Daylight quotient "D"

In contrast to an artificial light source, the sky above us shines quite differently, it is subject to fluctuations. In order to obtain a constant basis for daylight calculations, the ratio of illuminance E is usedp at one point in the interior to exterior illuminance Ea. This quotient is called daylight quotient “D” after the English “daylight factor”.

The daylight quotient states what percentage of the exterior illuminance reaches an interior through openings. Due to the proportionality of the illuminance Ep and Ea and due to the rotationally symmetrical luminance distribution of the covered sky, regardless of the time of day and the season as well as the horizontal orientation of the daylight openings and thus of the building.

Every point in a room has its individual daylight quotient. If we imagine a given room without a window only with an opening of a certain size in the ceiling, then it is brightest at the height of the useful plane exactly under the opening in the room. The brightness decreases towards the side walls. The daylight quotient follows the course in about a bell curve. We therefore get the maximum daylight quotient D under the openingMax, at the edge the minimum daylight quotient Dmin. If you now determine the daylight quotients at several points, e.g. B. in a grid of 2 meters, adding them up and dividing them by the number of measurements, you get the mean daylight quotient . If we increase the distance between the ceiling and the floor in the example above, the overall brightness in the room is reduced.
If we now enlarge the room to the sides while maintaining the same height, the brightness drops more sharply at the edge.
If we change the size of the skylight opening or its properties with regard to the glazing, increase or decrease the brightness in the interior.
If we now paint the previously light walls and the shaft black, it would also be darker in the room.

We recognize that the daylight quotient is essentially a geometric parameter, because there are only dependencies on:

  • Room proportions (height, length, width),
  • Skylight geometry (area, arrangement, frame and bars, shaft shape),
  • Glazing material (transmittance, pollution) and the
  • Degree of reflection of the room boundary surfaces and the shafts.

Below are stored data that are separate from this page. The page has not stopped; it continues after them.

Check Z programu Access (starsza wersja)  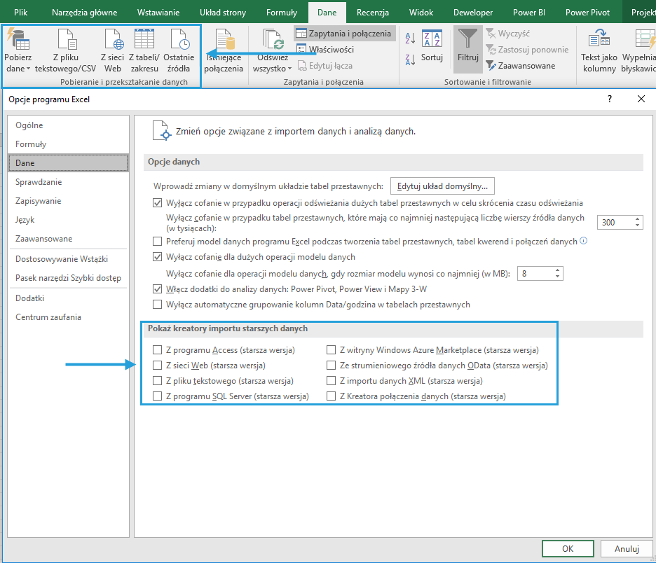pyautogui.click(x=158, y=350)
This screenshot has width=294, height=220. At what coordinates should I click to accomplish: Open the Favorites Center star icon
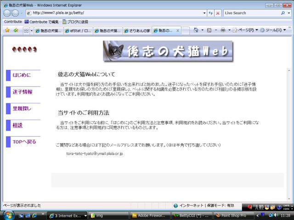coord(7,30)
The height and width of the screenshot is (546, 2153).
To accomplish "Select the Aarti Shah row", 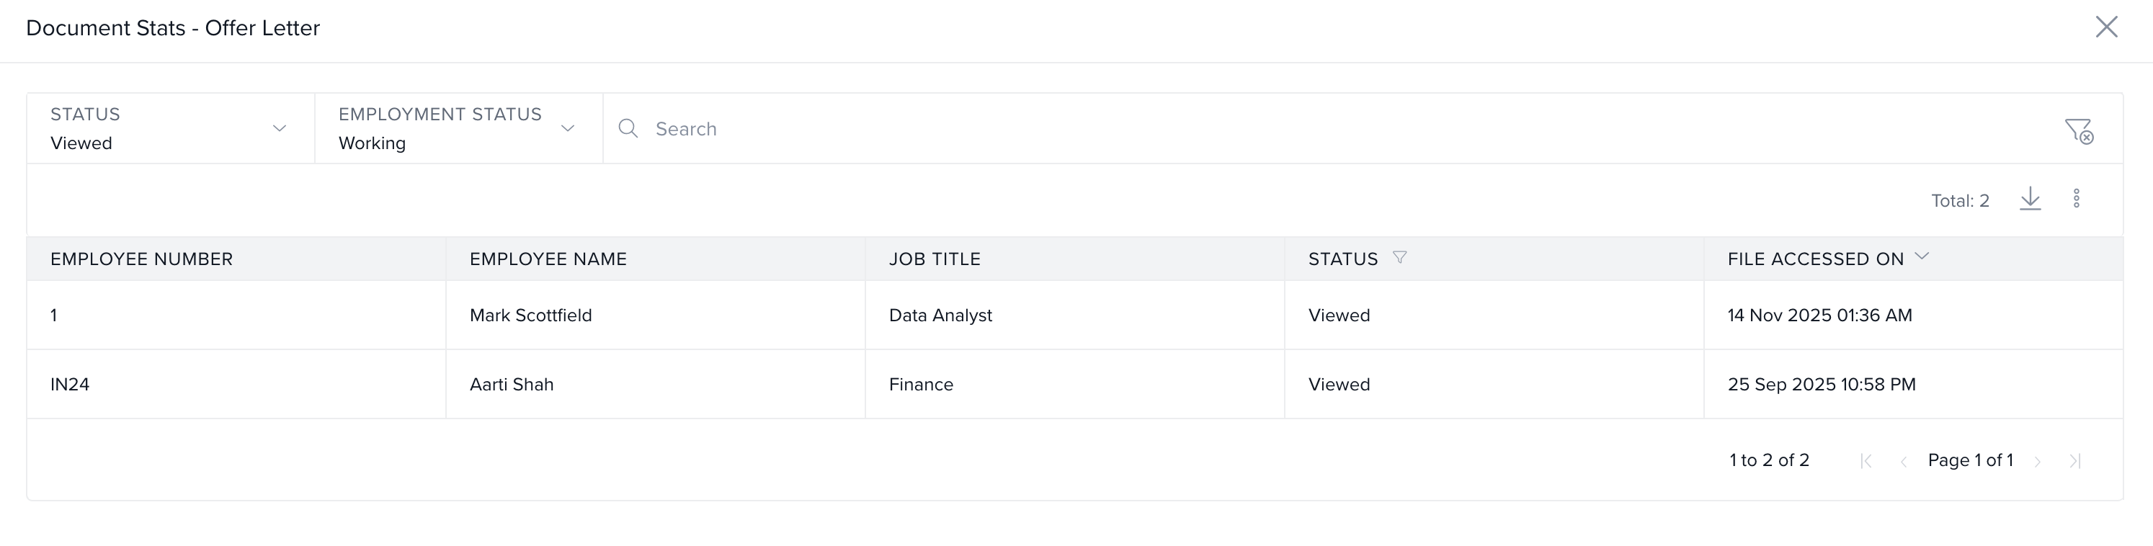I will point(512,385).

Recommended mean values ​​for the daylight quotient can be found here.

uniformity

The daylight quotient runs in waves under light openings.The wave crests lie vertically below the openings (it is lighter there, the curve rises), between the openings are the wave troughs (here it is less bright, the curve sinks). The greater the difference between mountains and valleys, the more uneven the lighting.
Since strong light-dark contrasts are harmful to the human eye and can cause accidents, rooms must appear uniformly bright.
Poorly distributed individual light surfaces create hard changes between light and dark zones, only insufficiently illuminate a room and lead to strong contrasts and glare.
Therefore the evenness should g1 the lighting in the usable level in rooms lit exclusively by skylights must be at least 1: 2.
You can find the definition of evenness here.

The center distance of the individual light surfaces and the room height are decisive for the uniformity of the lighting. Low rooms require more, smaller openings for light. Higher rooms can handle larger openings with larger distances.

Rules of thumb:

  • The width of a light strip should not be greater than half the height of the room.
  • The distances between the roof light strips should be at least twice the light strip width.